- _Work required_: Please repeat every entry exactly as written, but skip the pictures.
BEGIN Provided material
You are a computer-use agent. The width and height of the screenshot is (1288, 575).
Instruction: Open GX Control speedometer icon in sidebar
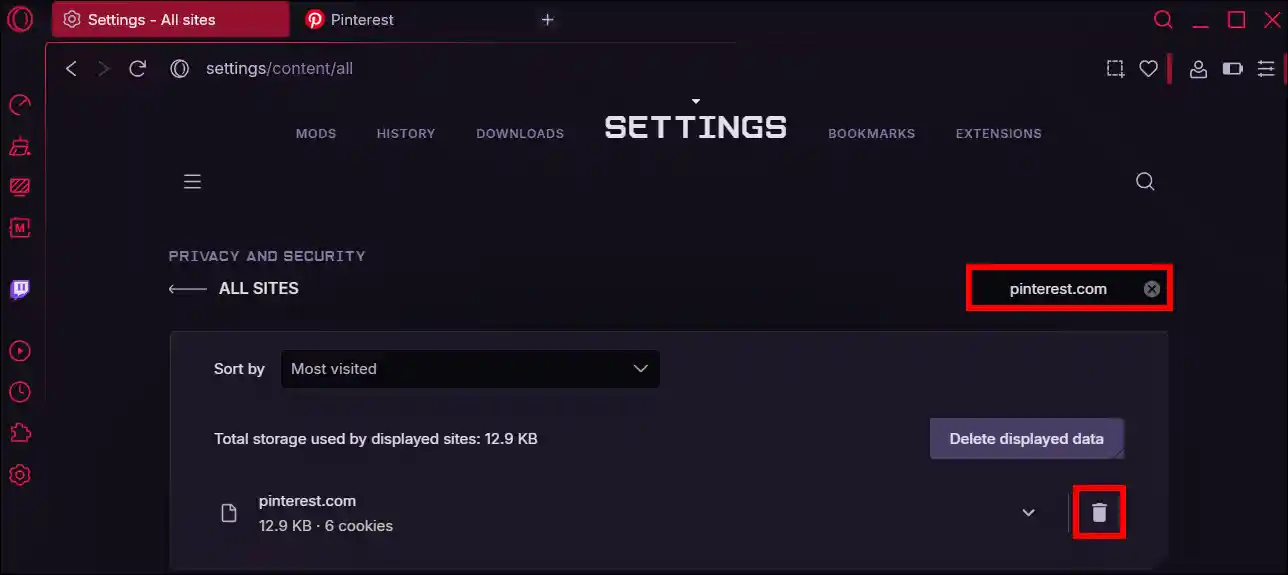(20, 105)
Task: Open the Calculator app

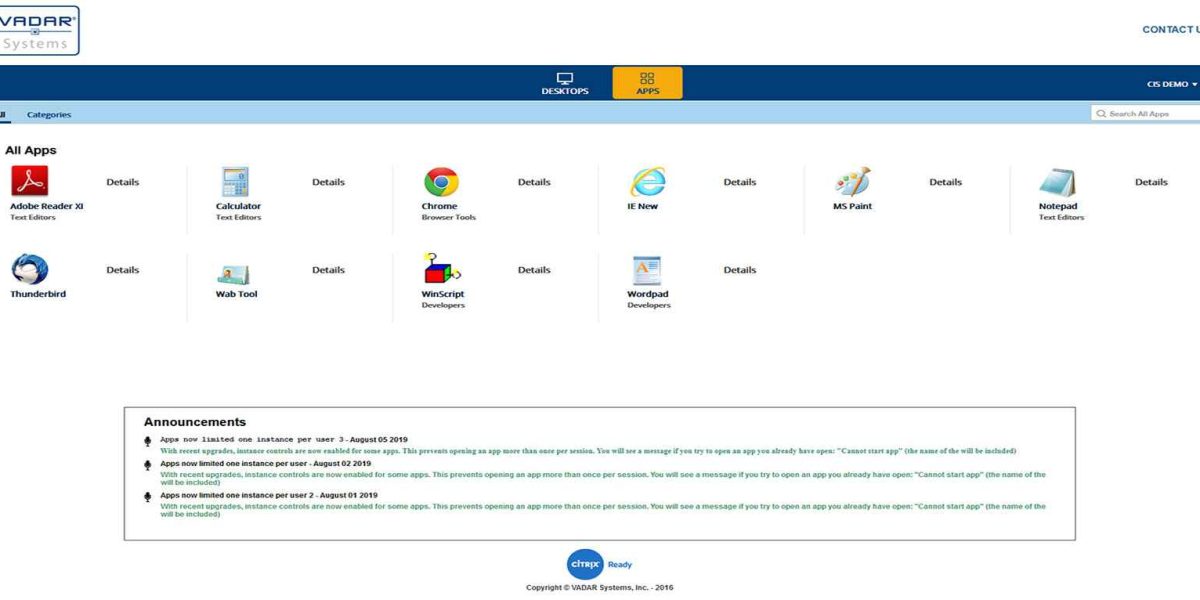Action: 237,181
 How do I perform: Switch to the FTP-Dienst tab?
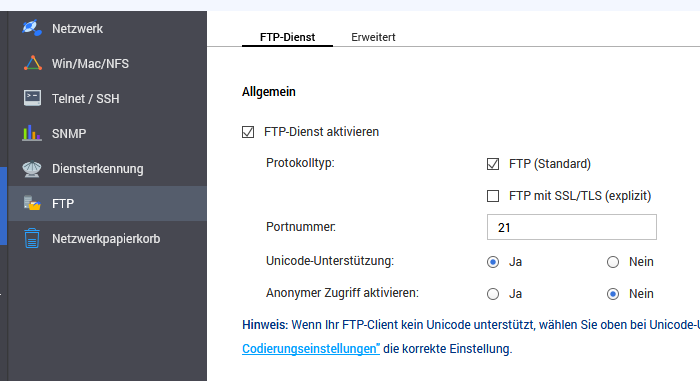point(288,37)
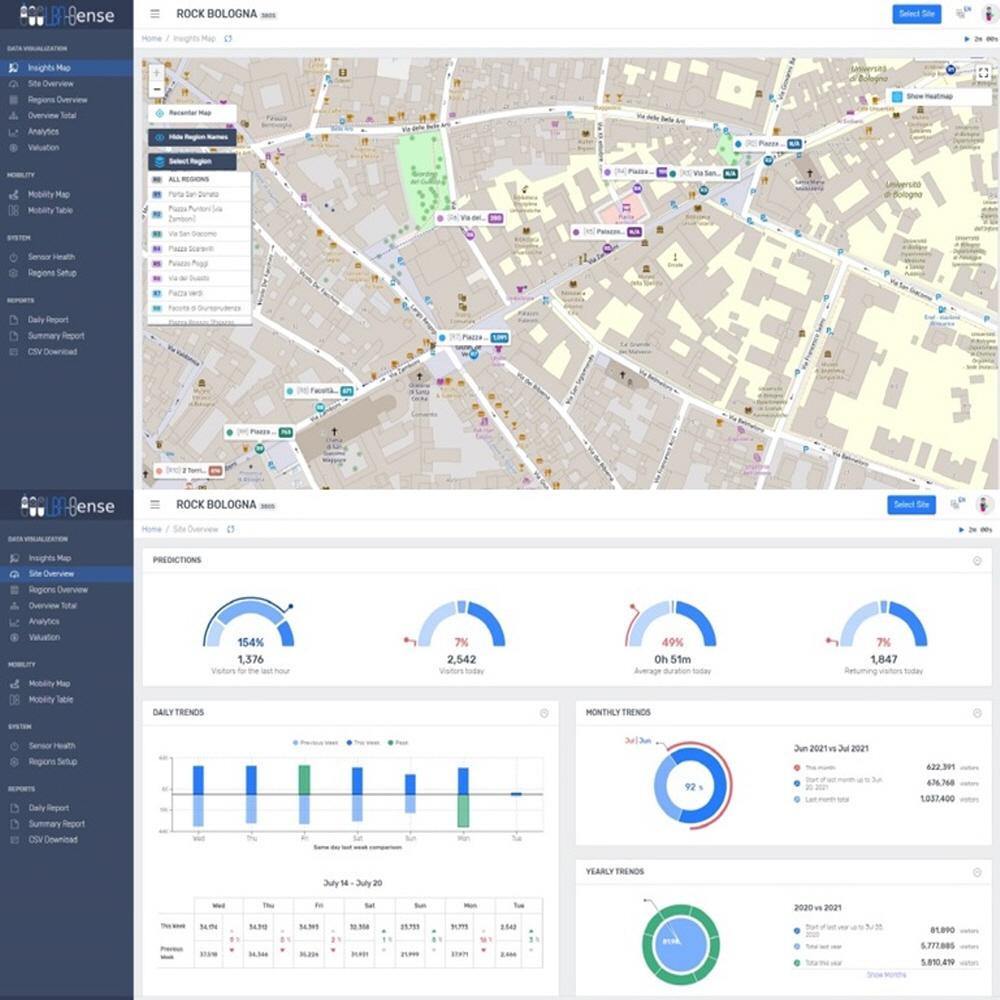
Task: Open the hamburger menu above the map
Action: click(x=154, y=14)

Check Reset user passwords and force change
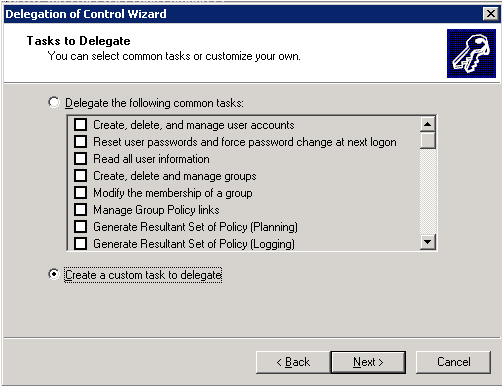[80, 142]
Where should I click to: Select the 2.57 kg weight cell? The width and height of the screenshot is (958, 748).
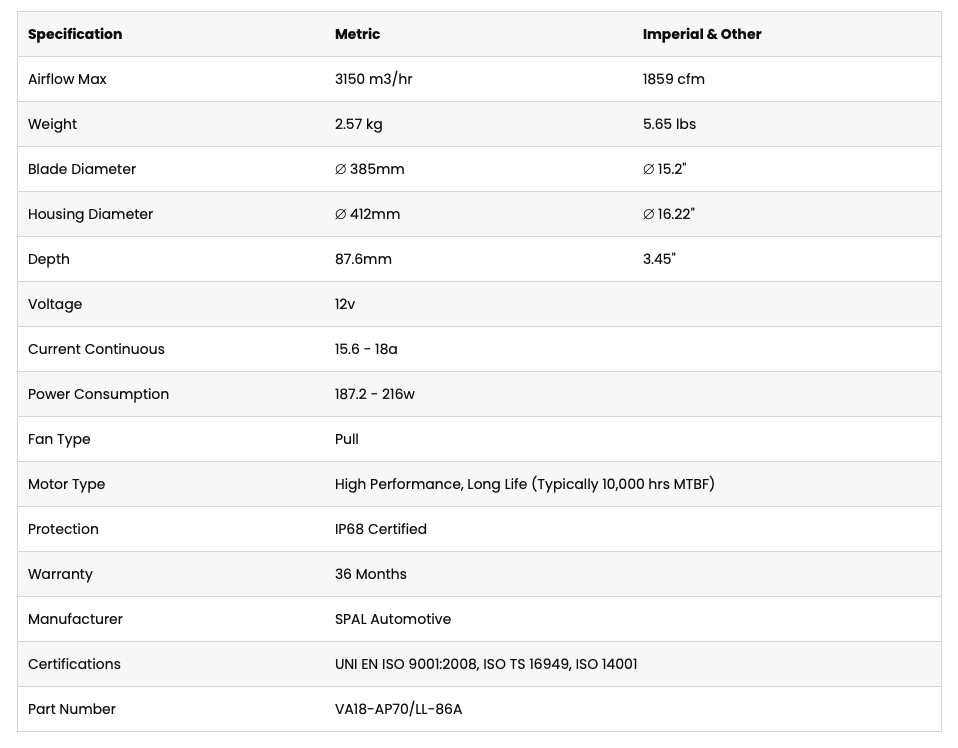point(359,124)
END Provided material
- _Answer to this task_:
You are a computer-use agent. The width and height of the screenshot is (1288, 575).
Instruction: Open GX Control speedometer icon in sidebar
(20, 105)
Task: Open the Calculator app

Action: 237,181
 How do I perform: Switch to the FTP-Dienst tab?
point(288,37)
Task: Open the hamburger menu above the map
Action: click(x=154, y=14)

Check Reset user passwords and force change
[80, 142]
Where should I click to: Select the 2.57 kg weight cell? The width and height of the screenshot is (958, 748).
point(359,124)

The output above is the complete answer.